WHAT TO DO —
Transcribed word for word, the lines below from the one with "Screen dimensions: 522x403" through the last line of the records form the answer; no picture is to be included.

BEGIN DATA FOR THE TASK

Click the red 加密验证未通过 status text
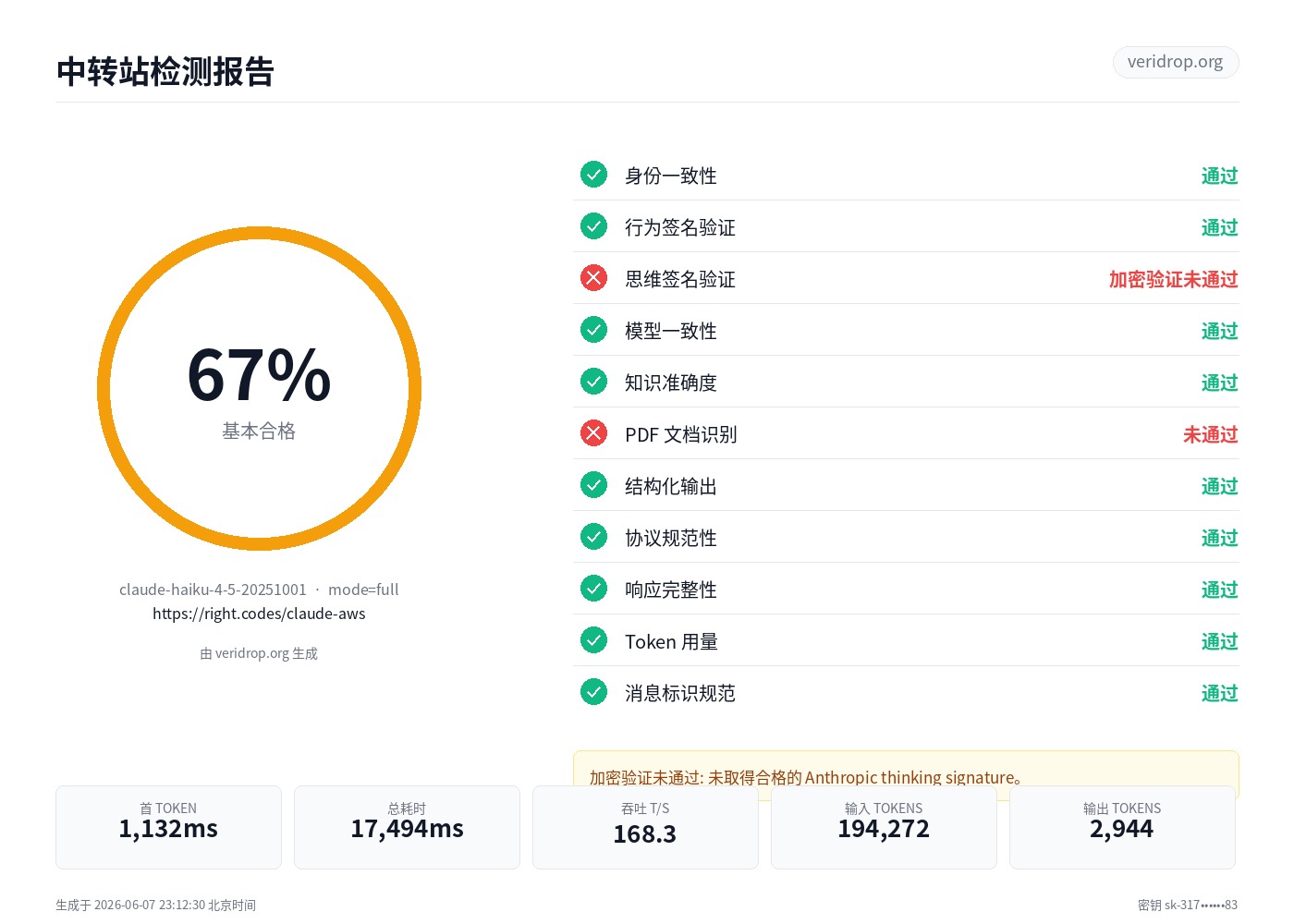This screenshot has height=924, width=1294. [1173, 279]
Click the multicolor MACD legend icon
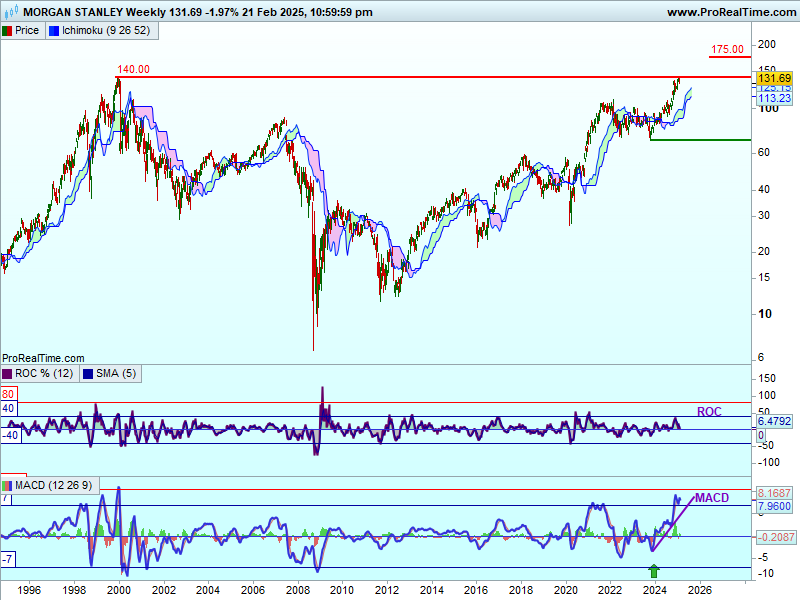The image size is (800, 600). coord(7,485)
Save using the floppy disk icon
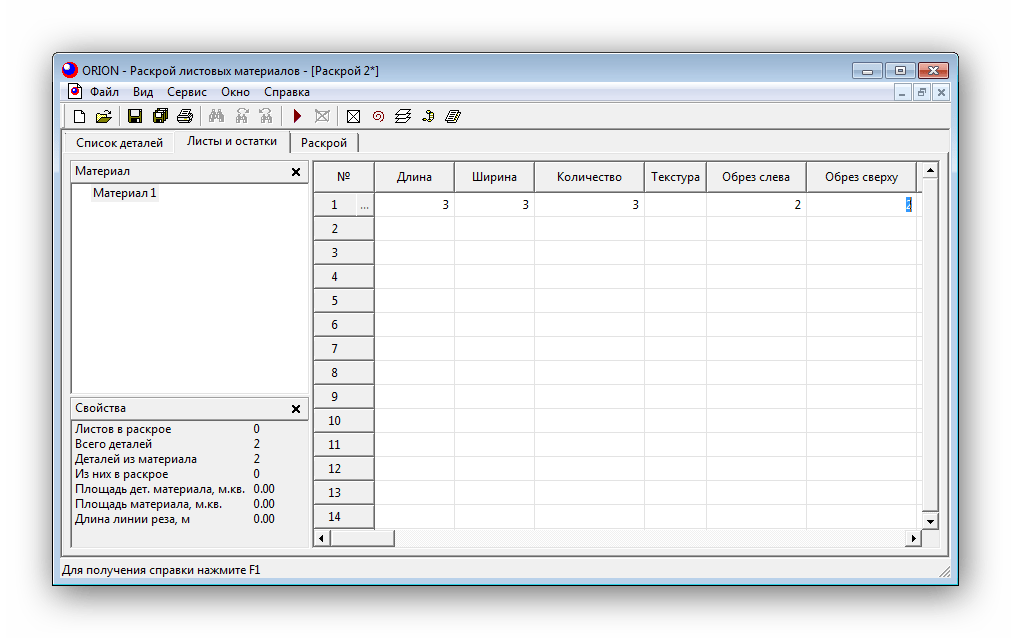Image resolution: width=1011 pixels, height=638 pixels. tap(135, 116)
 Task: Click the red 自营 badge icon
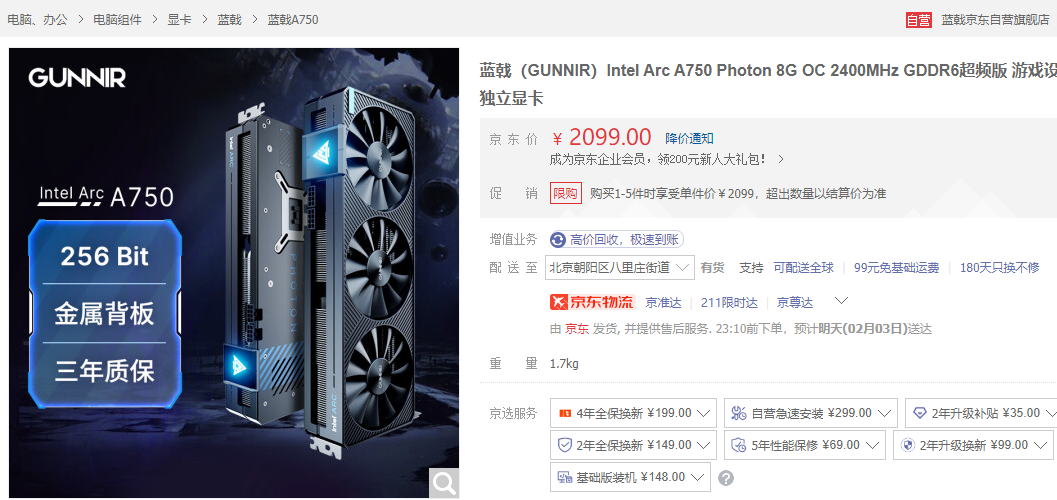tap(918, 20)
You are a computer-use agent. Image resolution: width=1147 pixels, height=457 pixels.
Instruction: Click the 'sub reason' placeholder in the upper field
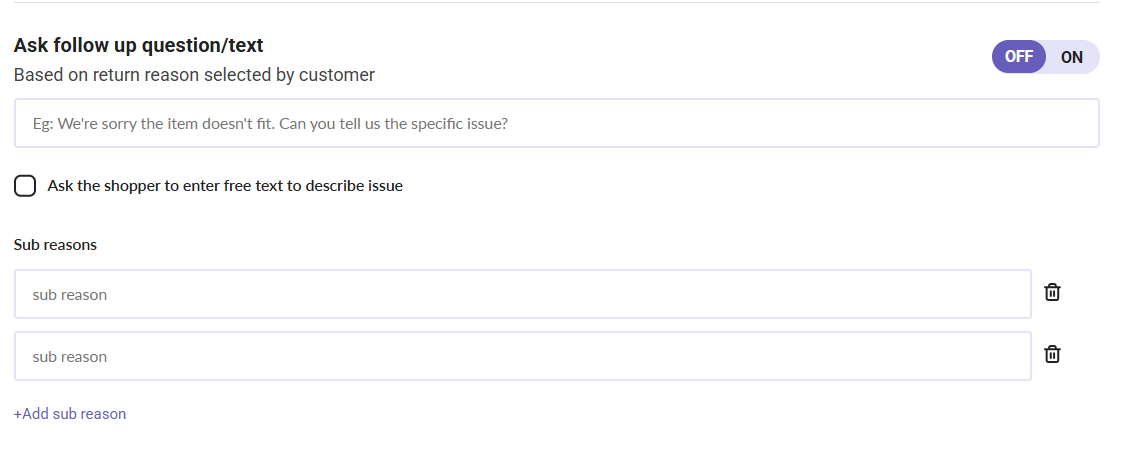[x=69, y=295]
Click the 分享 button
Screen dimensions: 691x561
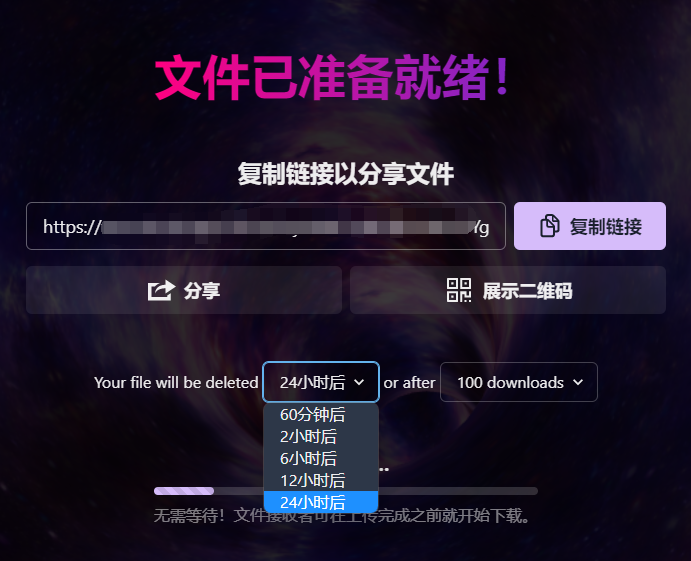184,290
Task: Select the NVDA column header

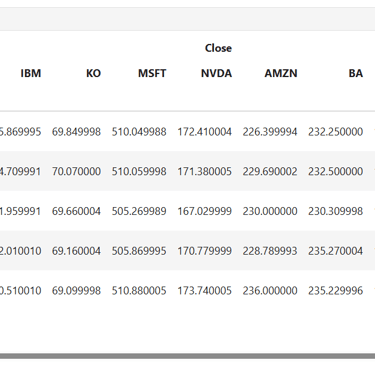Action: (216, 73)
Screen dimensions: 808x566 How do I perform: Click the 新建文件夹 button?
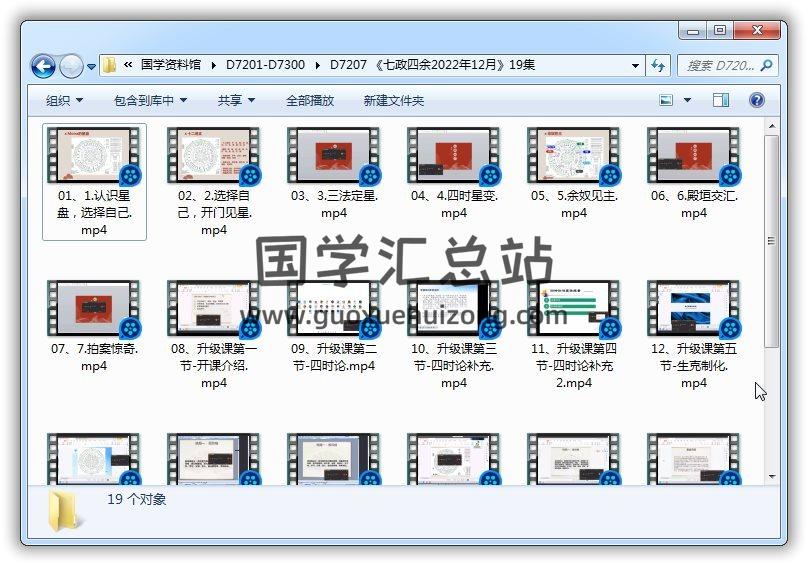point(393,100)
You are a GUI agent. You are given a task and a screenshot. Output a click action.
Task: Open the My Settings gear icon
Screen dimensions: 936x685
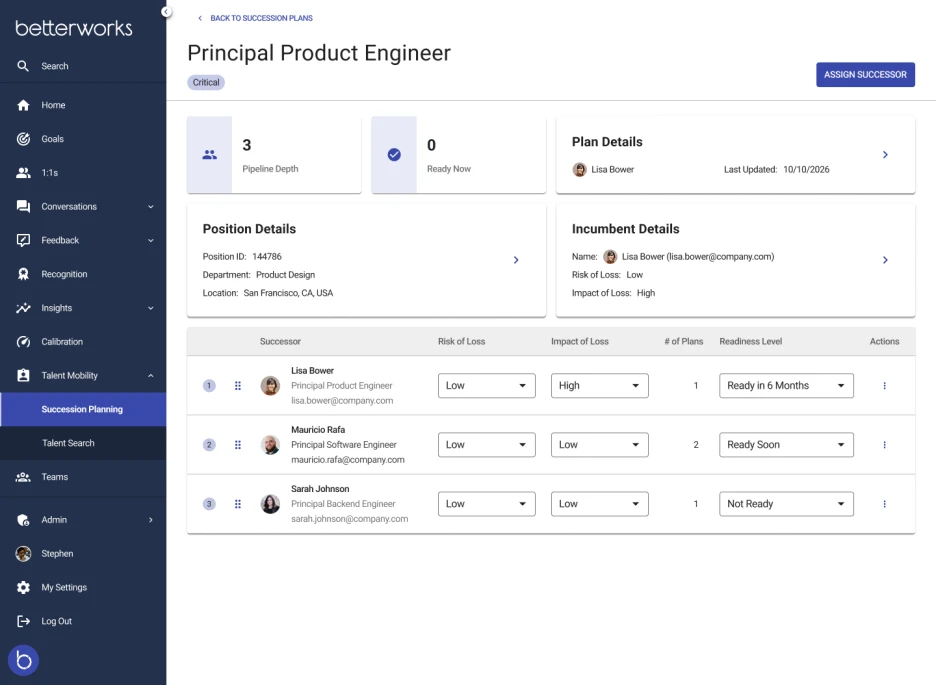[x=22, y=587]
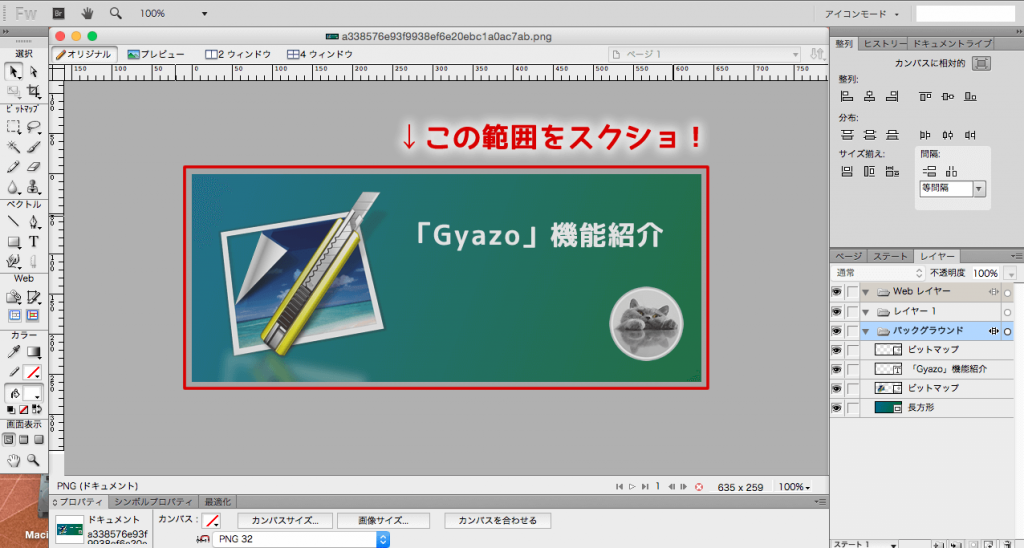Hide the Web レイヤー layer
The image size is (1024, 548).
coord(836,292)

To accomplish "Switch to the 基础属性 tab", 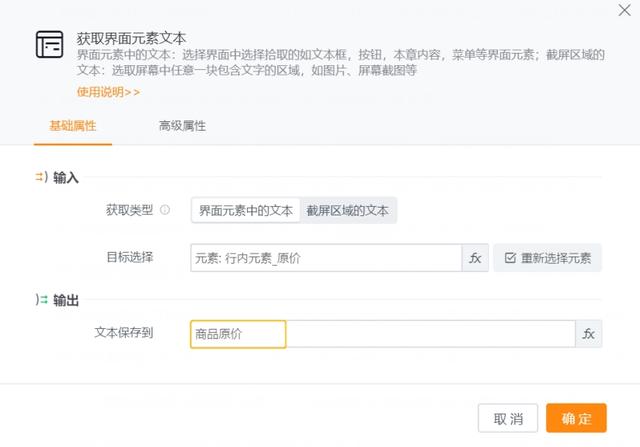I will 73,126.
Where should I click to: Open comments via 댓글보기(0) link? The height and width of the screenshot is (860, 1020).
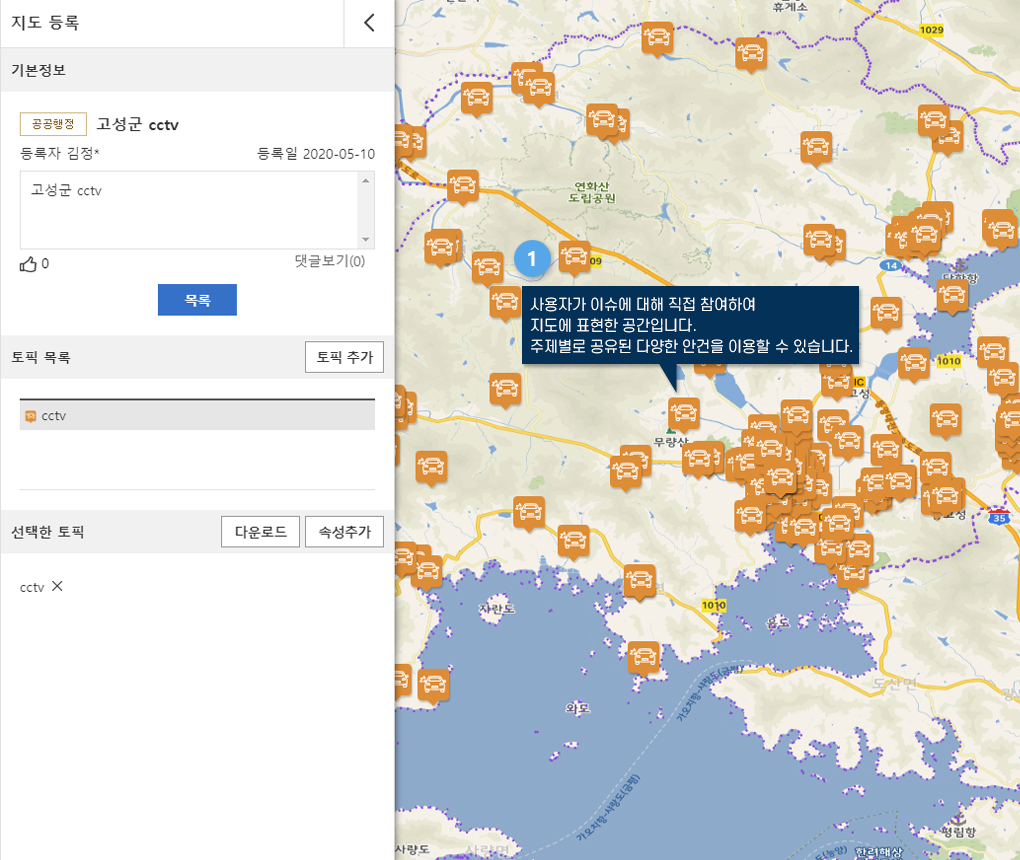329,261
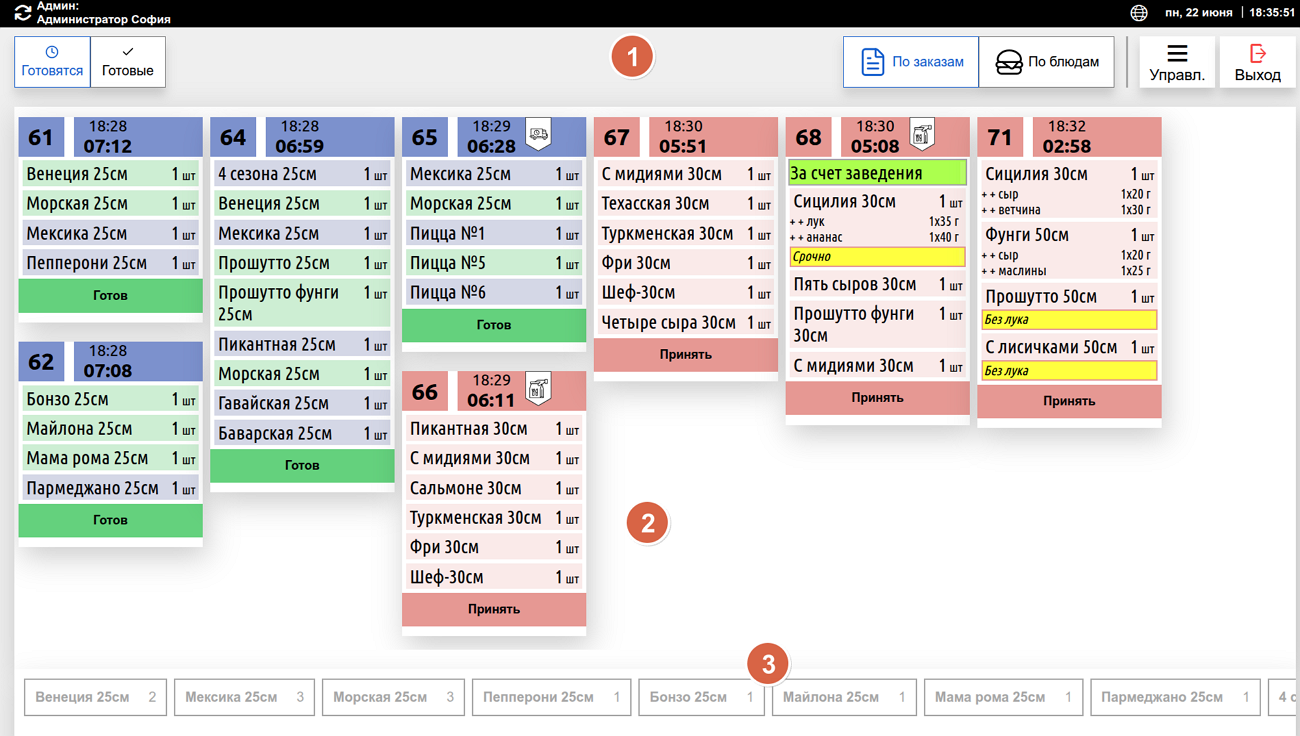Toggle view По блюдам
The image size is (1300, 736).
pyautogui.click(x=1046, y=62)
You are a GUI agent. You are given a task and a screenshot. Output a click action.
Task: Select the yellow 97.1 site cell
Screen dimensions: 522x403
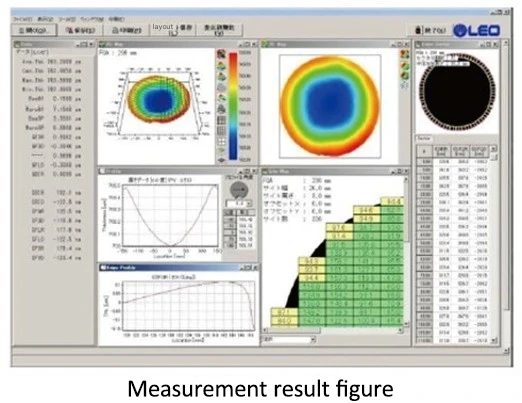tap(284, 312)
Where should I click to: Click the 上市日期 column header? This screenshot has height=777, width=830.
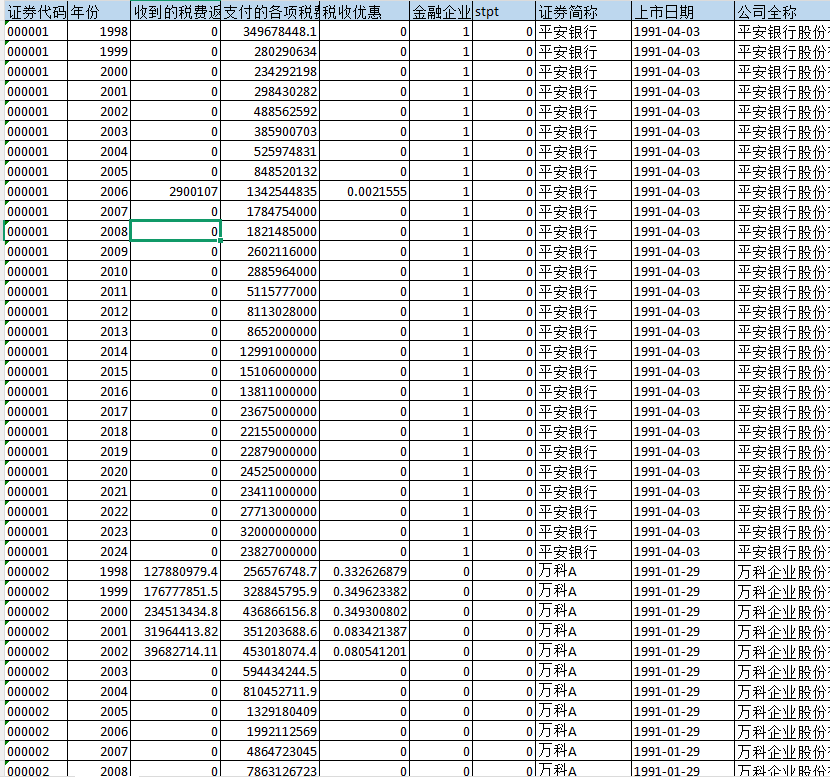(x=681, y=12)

END DATA FOR THE TASK

SOLVED EXERCISE —
Screen dimensions: 522x403
tap(284, 312)
Where should I click to: Click the 上市日期 column header? This screenshot has height=777, width=830.
(x=681, y=12)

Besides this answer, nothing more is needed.